REPUBLIKA.CO.ID, JAKARTA — Wakil Ketua Komisi VIII DPR RI Singgih Januratmoko mengungkapkan, pengelolaan kuota haji tambahan yang ikut diatur dalam UU Haji dan Umrah yang baru disahkan akan diatur dengan transparan dan akuntabel. Dia mengungkapkan, kuota tambahan tersebut memprioritaskan antrean panjang yang sudah ada sehingga dapat memperpendek masa tunggu bagi calon jamaah.
Adapun mengenai kuota haji khusus sebesar 8 (delapan) persen umrah mandiri yang sempat menjadi perdebatan, Singgih menyebut kedua skema tersebut telah diatur dengan cermat untuk memastikan tidak ada praktik yang merugikan.
"Kami telah mendengarkan masukan dari berbagai pihak, termasuk asosiasi penyelenggara.

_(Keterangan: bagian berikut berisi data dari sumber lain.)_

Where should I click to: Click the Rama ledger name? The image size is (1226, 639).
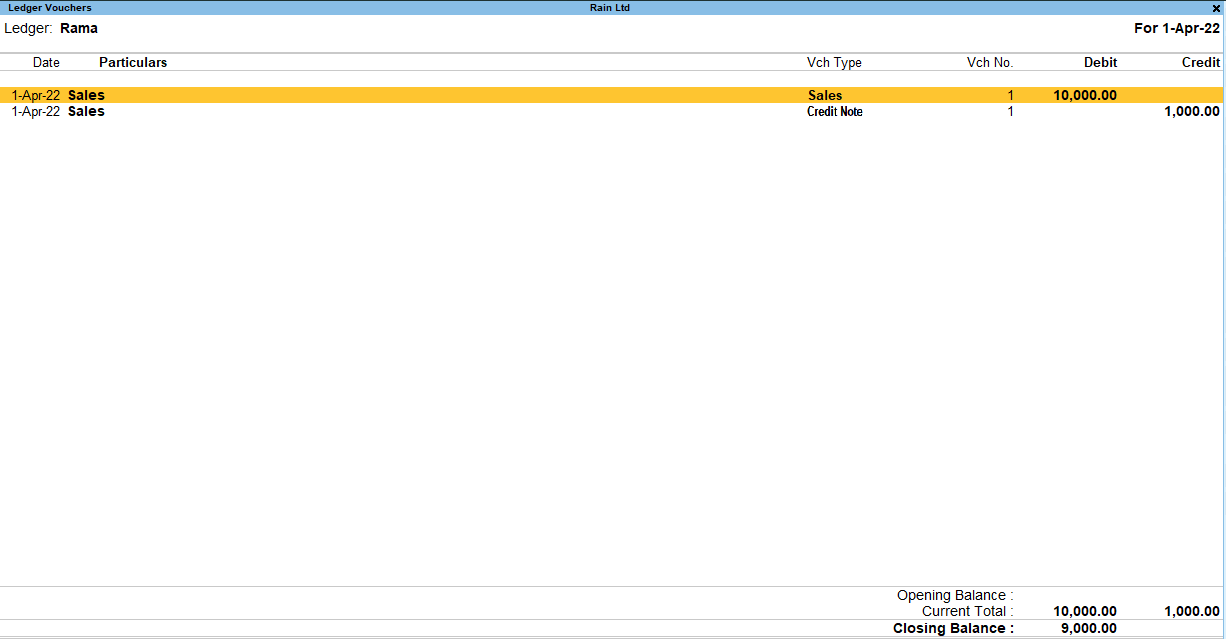click(x=79, y=28)
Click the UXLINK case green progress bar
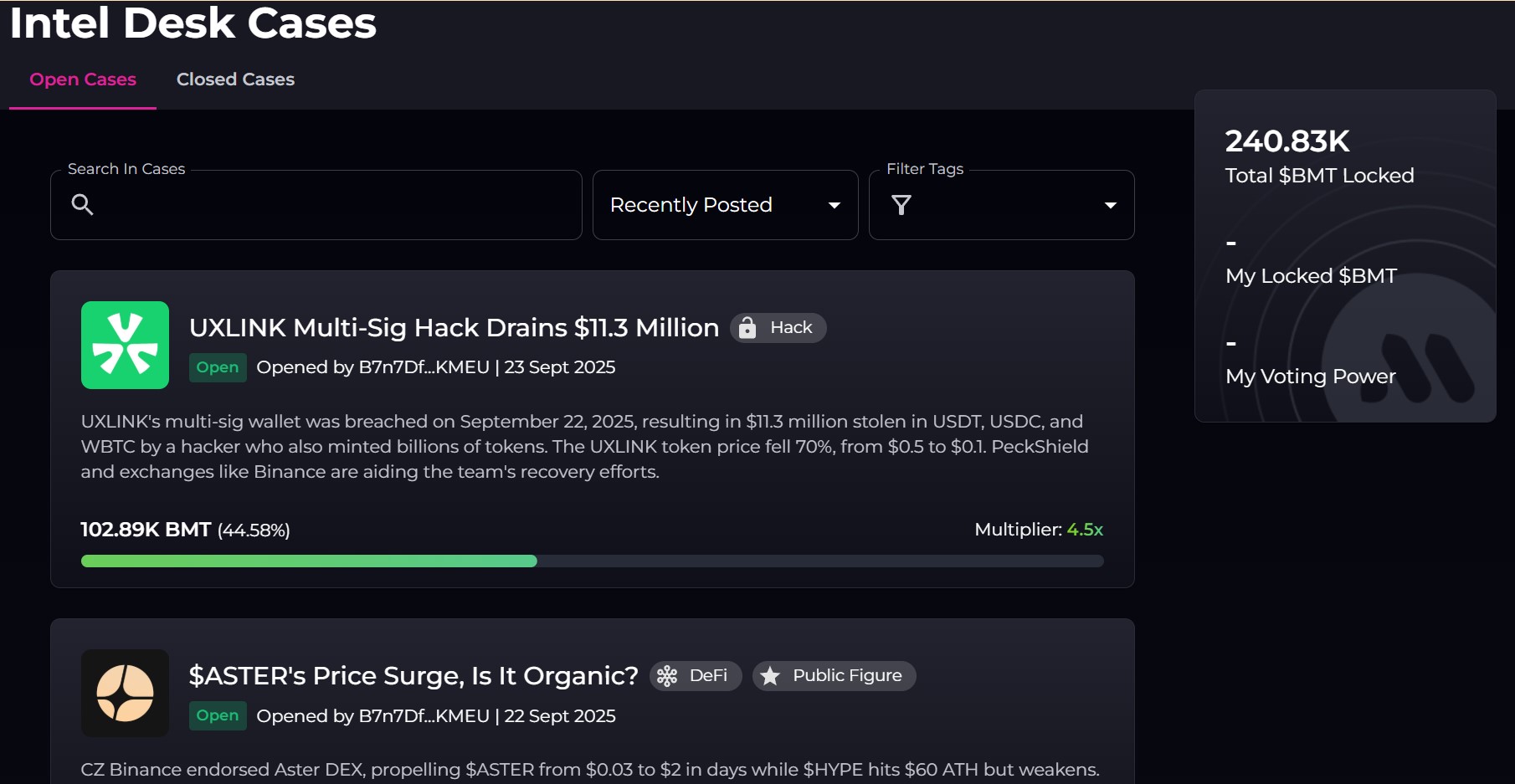The height and width of the screenshot is (784, 1515). click(x=309, y=561)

Ketentuan ini bertujuan untuk memberikan fleksibilitas dan pilihan kepada jamaah, namun tetap dalam koridor pengawasan ketat pemerintah untuk mencegah praktik ilegal dan penipuan," tutur dia lewat keterangan tertulis, Selasa (26/2025) malam.
Sebelumnya, kuota tambahan menjadi sorotan mengingat adanya dugaan kasus korupsi yang sedang ditangani Komisi Pemberantasan Korupsi (KPK) pada musim haji 2023-2024. Kasus yang sudah dinaikkan ke tahap penyidikan tersebut bermula pada temuan adanya pengubahan proporsi kuota tambahan antara kuota jamaah haji reguler dengan kuota jamaah haji khusus.
Saat itu, Menteri Agama Yaqut Cholil Qoumas memutuskan agar 20 ribu kuota tambahan yang seharusnya dibagi antara kuota haji reguler dengan haji khusus 92:8 menjadi 50:50. Keputusan tersebut dinilai tidak sejalan undang-undang yang mengatur jika kuota haji khusus mendapatkan 8 persen dari kuota jamaah.